Well, legal philosophers disagree about how to answer that question, which is precisely my point: The positive turn cannot remain agnostic as to rival theories of law. But the most widely accepted positivist account today is the one H.L.A. Hart advanced in his 1961 landmark book, “The Concept of Law.” According to Hart, what matters for determining the content of law is whatever officials (particularly judges) in a legal system treat as the criteria of legal validity — that is, whatever they treat as the rules that must be satisfied in order for something to qualify as “law.” So, for instance, if judges in the United States consider themselves obligated to treat as federal law those rules that have been passed by both houses of Congress and signed by the president, then those rules count as law. Hart famously called the set of such rules the “rule of recognition” because it is what allow officials and citizens to “recognize” certain rules as law.

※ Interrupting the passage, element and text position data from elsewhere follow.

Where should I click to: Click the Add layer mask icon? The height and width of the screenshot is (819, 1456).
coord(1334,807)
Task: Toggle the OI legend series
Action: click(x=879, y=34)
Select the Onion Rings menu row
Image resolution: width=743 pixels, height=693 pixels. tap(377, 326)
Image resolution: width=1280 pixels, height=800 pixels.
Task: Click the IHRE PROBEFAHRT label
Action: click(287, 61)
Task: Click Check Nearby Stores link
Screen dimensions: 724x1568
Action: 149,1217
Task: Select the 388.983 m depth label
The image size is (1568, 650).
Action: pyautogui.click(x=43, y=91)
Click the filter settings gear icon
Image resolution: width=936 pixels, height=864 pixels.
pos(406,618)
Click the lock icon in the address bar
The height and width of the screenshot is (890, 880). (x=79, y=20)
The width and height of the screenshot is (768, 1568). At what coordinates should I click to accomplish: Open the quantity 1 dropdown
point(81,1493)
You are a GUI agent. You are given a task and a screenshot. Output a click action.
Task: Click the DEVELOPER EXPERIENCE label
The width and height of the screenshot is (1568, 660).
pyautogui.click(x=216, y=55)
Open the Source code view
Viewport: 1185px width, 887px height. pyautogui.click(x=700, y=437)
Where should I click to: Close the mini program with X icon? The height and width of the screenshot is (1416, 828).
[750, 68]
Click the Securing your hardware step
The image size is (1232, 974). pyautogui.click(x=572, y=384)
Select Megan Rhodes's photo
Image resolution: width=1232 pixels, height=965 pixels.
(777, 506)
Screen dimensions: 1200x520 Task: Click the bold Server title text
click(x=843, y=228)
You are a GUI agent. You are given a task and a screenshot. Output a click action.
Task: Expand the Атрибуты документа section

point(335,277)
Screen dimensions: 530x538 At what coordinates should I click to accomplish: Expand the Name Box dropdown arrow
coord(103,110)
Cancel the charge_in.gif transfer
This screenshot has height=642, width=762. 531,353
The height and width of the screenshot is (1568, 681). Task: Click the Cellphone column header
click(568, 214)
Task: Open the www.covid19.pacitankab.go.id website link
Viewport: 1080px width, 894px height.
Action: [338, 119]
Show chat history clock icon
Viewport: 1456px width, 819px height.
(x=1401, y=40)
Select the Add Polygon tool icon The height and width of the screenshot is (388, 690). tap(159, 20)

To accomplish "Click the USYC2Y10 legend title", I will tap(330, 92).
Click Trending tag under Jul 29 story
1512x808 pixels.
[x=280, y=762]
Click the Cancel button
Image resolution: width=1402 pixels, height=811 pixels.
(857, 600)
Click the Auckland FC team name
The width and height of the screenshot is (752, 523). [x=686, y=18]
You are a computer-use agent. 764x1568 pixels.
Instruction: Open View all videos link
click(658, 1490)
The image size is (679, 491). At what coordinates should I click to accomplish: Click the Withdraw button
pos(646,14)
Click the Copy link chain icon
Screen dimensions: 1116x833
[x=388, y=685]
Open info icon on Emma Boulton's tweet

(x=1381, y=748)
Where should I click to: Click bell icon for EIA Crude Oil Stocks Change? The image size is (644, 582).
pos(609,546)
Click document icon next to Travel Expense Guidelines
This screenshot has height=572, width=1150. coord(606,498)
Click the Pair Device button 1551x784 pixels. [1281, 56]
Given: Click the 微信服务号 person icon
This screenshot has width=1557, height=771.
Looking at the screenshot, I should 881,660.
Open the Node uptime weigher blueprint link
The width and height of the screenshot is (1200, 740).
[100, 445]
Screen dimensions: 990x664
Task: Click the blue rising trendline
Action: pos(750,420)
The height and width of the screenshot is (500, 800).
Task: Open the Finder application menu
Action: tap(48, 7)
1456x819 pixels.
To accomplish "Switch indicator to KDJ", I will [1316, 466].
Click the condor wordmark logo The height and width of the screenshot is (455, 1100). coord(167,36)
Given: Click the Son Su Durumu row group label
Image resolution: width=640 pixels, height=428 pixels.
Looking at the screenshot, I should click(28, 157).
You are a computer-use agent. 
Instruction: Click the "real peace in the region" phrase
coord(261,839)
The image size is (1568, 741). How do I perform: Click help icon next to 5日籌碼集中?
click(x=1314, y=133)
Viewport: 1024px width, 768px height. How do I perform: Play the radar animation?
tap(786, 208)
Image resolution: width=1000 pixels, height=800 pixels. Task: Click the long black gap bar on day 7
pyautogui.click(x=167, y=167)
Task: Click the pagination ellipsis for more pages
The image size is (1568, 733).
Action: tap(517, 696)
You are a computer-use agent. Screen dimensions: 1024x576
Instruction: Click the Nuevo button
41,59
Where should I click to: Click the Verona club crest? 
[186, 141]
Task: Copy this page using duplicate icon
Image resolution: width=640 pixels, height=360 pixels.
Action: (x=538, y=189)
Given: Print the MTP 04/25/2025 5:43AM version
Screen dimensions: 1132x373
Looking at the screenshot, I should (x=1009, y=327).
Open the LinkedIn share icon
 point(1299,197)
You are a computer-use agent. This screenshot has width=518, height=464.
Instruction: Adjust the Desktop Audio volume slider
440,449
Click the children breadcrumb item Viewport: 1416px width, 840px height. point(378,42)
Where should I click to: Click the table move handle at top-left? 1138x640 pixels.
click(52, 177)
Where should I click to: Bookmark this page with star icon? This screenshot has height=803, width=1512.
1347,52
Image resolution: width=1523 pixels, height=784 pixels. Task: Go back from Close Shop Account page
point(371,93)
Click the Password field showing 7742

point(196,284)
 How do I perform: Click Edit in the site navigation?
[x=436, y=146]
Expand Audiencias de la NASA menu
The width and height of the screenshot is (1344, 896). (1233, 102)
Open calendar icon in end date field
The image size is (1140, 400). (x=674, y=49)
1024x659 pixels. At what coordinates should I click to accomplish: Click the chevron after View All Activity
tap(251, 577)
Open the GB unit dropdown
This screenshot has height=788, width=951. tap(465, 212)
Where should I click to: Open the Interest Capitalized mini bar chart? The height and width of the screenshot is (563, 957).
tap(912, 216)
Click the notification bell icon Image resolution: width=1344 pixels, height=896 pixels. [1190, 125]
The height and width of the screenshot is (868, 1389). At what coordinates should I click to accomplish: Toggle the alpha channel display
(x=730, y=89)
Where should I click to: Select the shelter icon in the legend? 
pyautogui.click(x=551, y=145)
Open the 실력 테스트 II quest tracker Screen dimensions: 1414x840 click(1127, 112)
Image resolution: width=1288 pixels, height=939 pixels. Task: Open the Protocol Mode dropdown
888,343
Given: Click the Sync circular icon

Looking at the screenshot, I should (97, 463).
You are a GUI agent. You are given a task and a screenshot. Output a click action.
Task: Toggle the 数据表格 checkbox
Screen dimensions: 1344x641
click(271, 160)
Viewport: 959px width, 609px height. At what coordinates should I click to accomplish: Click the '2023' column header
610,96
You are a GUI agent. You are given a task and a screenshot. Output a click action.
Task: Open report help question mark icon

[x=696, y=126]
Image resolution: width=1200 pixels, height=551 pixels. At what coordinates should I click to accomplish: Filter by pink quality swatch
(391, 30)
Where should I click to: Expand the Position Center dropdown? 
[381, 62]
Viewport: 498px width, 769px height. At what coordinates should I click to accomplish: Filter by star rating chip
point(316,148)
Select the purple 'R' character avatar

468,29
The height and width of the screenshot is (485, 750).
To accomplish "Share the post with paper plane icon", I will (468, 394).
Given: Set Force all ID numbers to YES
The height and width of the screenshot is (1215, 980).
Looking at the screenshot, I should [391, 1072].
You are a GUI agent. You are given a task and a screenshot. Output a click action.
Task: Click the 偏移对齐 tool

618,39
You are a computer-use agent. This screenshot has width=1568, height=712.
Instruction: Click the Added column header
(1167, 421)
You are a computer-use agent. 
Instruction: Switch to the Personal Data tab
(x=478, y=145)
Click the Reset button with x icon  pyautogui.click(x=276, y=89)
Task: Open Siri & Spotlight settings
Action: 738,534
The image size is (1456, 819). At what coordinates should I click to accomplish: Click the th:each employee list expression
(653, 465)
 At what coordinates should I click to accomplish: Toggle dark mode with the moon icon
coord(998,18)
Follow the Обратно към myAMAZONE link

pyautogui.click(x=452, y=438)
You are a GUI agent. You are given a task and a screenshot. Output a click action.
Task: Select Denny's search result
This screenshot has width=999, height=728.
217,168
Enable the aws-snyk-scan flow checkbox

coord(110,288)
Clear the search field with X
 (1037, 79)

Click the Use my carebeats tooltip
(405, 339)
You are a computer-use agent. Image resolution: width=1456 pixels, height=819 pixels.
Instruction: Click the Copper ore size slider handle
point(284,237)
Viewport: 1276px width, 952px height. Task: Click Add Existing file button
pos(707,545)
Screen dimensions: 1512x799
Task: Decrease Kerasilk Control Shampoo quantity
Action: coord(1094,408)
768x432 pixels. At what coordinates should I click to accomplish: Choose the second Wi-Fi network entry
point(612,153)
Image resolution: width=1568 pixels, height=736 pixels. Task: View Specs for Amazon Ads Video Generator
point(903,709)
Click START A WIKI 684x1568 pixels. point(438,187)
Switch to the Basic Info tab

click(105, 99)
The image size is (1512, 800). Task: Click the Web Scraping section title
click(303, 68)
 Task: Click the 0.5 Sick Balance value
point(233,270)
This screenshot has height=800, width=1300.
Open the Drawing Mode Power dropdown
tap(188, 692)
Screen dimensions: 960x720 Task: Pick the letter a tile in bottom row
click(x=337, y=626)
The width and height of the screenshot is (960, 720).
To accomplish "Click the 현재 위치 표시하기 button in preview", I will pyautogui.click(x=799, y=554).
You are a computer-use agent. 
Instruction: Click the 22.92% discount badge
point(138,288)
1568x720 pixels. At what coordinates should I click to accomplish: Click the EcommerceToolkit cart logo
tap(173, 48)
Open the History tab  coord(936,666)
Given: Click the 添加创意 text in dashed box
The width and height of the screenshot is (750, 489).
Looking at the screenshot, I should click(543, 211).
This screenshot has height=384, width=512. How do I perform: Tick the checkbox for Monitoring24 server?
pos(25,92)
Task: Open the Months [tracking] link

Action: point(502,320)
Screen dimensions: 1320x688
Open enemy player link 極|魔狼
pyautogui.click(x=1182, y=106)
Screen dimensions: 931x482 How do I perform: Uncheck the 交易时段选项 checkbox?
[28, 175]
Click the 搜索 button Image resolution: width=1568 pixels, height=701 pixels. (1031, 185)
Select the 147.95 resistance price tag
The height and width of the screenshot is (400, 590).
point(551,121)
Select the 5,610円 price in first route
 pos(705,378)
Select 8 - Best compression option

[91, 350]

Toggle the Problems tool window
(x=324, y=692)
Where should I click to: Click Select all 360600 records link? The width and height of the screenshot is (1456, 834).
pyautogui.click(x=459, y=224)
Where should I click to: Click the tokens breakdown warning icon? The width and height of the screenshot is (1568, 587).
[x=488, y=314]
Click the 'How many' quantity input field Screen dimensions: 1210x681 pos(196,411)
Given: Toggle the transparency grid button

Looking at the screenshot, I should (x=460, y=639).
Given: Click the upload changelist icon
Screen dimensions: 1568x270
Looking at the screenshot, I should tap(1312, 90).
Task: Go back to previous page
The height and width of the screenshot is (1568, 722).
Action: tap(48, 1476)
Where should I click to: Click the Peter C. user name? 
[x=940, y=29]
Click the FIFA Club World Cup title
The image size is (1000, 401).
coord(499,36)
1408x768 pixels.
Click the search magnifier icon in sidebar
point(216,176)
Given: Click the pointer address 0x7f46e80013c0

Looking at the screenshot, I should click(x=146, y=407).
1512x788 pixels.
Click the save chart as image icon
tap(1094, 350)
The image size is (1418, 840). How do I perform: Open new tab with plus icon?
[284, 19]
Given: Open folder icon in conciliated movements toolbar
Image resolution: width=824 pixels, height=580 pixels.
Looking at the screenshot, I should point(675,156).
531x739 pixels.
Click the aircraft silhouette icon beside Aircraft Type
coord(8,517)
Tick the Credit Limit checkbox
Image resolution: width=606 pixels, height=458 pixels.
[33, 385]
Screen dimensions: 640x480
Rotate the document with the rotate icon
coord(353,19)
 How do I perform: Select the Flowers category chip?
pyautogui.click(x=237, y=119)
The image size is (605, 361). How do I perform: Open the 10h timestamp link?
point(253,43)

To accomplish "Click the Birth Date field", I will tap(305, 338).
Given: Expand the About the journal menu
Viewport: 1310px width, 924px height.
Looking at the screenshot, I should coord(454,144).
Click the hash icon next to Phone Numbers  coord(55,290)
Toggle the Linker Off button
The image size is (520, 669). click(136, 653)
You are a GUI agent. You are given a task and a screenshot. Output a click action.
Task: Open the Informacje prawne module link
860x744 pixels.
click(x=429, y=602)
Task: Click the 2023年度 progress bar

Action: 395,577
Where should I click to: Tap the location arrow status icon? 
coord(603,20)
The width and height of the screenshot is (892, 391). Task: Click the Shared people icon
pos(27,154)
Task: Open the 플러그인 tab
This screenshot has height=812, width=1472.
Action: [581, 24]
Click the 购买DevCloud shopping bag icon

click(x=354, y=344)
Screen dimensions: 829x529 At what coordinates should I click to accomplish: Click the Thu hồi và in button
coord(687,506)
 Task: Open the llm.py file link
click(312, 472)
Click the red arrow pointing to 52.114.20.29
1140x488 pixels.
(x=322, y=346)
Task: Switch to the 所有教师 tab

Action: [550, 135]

Crucially, though, it is the fact that virtually all officials consider themselves and other officials obligated to treat rules ratified by those Article I procedures as law that makes those procedures part of the rule of recognition — not the text of Article I itself. That matters because, in Hart’s view, unless there is such a consensus among officials as to what criteria must be satisfied in some adjudicatory context for a rule to qualify as law, then there is no pre-existing law governing that issue. That is why the lack of such judicial or official consensus over interpretive methodologies presents a problem for the positive turn. Under Hart’s view, where there is judicial disagreement, there is no positive law.

What are you working on next?

I am currently working on a paper about the judicial philosophy of former Justice David Souter. Three of the Supreme Court opinions I have long found the most interesting were all written by Justice Souter. These opinions intrigue me because not only do they all endorse or engage in quite unconventional forms of legal reasoning and argument, but they do so in a similar way. In particular, each emphasizes the interdependencies between reason and emotion, explanation and justification, and fact and value. In my view, these cases, along with some of Justice Souter’s extrajudicial writings, serve as persuasive evidence that he belongs to a long tradition of American legal thought that has been influenced by (and has itself influenced) one strand of philosophical pragmatism.